Liquidation is like taking some of your older video games to GameStop or selling them on eBay because you need some extra cash to make rent this month. You’re taking things you own that have value, but aren’t cash, and turning them into cash because you need cash right now. On a company scale, that’s a company selling off things it owns like property or investments because it needs cash for something. Often to pay off debts it owes. It usually isn’t a good thing.

To explain “going private”, you have to understand what the difference between “public” and “private” is.

Companies start out private by default. All it means to be “private” is that the company has an owner. Within the limits of the law, an owner of a company can essentially do whatever the flip they want with it. It’s theirs. If they want to make ultra-risky plays, drive the company into the ground, siphon off all the money it makes into their own pockets, whatever, they’re free to do so. They are the captains of their own ship and they can spin the helm wherever they want.

When you “go public”, though, that’s essentially you making a kind of deal with the devil. The deal is, you give up your uncontested position at the helm as owner, and allow random people to buy that position. Except, you don’t outright sell control of the helm to a single person (that would be selling the company to another private owner). Instead, it’s more like you retrofit your ship so it is steered by committee, and you’re selling seats on that committee. To prevent too many hands on the steering wheel at once, the committte (“the board of directors”) hire a dedicated helmsman to steer the ship the way the board commands (that’s what a CEO is, by the way).

As for what you get in exchange for this deal, it’s that (hopefully) vast sum of money that all those people will pay to be on the board. If your company looks like it has potential to grow and expand, people will want to pay to be on that board, because being part of the owner club means they get a slice of the profits the company makes. And if they hire a good enough CEO who can steer the ship they way the board wants with little intervention, they barely have to do anything. It’s passive revenue. Company steers itself, they sit back and collect checks. And they may or may not pay through the nose for the opportunity. All those checks go right into your pocket. You can either ride off into the sunset with it, or (more likely) you pump it back into the company to supercharge it, so the company grows quickly and makes even more money faster.

The potential problem with this arrangement is that when a company is public, it’s being steered exclusively by owners who are only in it to get those sweet kickback checks. Thus, the company will be steered in a way that aggressively seeks profits above all other functions. If there’s anything that you, possibly still a partial driver at this point, would like to steer your company into that *isn’t* a move that maximizes profits, no one else on the board will let you do it. They might even swing their weight around and try to force you out of the board entirely if you try.

If you are so convinced that you need to do this, though, you have an option, if you can afford it: buy all the committee seats back from them. Chase all the other cooks out of the kitchen. Once you control all of the seats, the board essentially self-destructs and you’re back to being the sole owner. Now you can, once again, do whatever the flip you want with the company, and answer to no one. That’s going private.

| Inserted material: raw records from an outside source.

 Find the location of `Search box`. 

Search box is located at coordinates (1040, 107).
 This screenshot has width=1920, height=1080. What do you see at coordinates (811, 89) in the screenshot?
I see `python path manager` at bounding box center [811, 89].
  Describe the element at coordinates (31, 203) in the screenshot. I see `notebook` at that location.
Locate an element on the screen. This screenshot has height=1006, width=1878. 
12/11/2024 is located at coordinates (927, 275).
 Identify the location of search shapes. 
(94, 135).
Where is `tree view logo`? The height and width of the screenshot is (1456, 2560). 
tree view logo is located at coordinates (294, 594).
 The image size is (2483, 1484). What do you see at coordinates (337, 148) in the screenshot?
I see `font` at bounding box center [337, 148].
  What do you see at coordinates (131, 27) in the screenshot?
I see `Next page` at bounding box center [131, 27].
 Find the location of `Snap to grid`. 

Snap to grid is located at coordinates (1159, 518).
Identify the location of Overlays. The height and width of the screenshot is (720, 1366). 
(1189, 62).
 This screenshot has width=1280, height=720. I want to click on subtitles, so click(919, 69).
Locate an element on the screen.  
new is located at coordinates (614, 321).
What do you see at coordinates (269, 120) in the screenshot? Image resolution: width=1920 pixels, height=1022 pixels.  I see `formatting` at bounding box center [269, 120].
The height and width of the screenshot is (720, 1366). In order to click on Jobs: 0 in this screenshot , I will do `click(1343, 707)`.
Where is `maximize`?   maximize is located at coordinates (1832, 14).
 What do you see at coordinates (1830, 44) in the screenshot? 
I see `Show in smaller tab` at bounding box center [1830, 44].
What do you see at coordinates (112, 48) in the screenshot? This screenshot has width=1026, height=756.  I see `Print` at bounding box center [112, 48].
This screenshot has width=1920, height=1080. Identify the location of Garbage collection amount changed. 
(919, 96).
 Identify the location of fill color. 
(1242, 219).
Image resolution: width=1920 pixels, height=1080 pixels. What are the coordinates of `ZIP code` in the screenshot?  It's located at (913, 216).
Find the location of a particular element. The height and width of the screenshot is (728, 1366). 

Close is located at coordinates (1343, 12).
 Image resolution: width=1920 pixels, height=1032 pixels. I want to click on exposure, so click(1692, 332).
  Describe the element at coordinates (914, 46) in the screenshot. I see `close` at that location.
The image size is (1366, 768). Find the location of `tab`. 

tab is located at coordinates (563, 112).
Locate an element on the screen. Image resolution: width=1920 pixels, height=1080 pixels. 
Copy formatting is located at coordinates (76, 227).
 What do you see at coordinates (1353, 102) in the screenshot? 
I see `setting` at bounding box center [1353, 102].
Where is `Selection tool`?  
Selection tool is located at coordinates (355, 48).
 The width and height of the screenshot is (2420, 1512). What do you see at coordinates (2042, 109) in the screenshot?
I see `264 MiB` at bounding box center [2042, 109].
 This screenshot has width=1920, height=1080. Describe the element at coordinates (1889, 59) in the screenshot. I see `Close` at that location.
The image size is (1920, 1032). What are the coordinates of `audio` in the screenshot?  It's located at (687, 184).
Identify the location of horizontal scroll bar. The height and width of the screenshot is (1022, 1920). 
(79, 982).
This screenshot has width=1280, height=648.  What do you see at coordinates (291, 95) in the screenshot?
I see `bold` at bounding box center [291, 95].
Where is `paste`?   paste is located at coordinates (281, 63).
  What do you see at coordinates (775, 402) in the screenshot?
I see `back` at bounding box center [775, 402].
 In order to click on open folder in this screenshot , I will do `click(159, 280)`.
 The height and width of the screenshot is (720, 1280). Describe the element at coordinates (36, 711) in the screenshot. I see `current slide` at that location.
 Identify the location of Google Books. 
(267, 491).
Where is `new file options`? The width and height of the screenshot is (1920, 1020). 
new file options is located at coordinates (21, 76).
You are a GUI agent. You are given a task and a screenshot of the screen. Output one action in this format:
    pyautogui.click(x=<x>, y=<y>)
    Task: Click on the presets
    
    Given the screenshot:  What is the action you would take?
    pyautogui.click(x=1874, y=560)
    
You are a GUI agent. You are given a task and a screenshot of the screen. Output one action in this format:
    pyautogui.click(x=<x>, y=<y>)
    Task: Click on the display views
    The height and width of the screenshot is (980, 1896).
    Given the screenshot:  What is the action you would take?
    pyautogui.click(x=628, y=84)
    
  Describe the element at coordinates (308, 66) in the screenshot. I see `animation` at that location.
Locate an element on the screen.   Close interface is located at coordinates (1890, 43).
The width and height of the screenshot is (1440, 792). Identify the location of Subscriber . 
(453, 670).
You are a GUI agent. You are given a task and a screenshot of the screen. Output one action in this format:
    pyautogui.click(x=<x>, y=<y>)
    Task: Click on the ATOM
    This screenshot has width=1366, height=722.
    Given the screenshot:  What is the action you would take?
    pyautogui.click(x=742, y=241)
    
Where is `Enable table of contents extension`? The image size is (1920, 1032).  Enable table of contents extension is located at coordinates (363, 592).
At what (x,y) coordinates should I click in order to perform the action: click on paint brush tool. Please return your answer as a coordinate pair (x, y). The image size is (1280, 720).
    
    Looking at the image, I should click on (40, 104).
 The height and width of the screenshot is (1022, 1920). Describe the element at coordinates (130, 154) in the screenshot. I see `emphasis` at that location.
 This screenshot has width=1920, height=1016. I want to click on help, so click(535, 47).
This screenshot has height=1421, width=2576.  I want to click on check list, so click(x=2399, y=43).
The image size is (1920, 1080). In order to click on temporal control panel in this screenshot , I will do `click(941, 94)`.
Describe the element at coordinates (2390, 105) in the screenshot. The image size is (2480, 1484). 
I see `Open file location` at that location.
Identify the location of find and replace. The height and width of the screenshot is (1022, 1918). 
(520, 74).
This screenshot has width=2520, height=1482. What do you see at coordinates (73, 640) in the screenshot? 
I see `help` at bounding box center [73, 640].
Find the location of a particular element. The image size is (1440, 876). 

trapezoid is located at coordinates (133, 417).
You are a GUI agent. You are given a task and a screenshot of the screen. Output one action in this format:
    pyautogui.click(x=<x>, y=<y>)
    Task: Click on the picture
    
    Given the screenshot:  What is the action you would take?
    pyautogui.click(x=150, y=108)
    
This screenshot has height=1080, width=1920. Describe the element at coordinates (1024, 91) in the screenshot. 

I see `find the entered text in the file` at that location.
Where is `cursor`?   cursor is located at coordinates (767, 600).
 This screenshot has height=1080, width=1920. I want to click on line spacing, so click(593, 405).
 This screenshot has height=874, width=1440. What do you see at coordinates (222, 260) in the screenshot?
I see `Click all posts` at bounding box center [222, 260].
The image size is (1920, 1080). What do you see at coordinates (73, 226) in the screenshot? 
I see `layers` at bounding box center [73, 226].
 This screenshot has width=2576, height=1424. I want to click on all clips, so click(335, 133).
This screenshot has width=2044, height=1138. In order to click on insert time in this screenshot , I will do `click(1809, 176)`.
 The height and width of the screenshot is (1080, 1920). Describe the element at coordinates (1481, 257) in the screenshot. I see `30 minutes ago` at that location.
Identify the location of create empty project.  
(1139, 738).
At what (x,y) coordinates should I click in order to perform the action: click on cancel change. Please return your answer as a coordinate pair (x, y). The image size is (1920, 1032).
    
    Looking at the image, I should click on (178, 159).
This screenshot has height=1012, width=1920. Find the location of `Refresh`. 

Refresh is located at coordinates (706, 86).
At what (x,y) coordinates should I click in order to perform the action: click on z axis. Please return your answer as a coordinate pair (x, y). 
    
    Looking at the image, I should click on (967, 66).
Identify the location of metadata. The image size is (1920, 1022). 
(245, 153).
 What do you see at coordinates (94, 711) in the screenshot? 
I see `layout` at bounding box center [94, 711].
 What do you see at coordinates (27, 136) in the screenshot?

The reasons this happen can vary a lot. Maybe an idealistic owner wants to apply their vision uncontested. But most often it’s because the company is tanking, and all these corporate investors siphoning money off the top of the company aren’t doing it any favors. It’s shaking off the parasites so the company can knuckle-down and get its act together without a committee getting in the way. In that sense it can kind of feel the same way a liquidation feels–the company is doing this because they’re not doing so hot right now–but they’re not directly related concepts.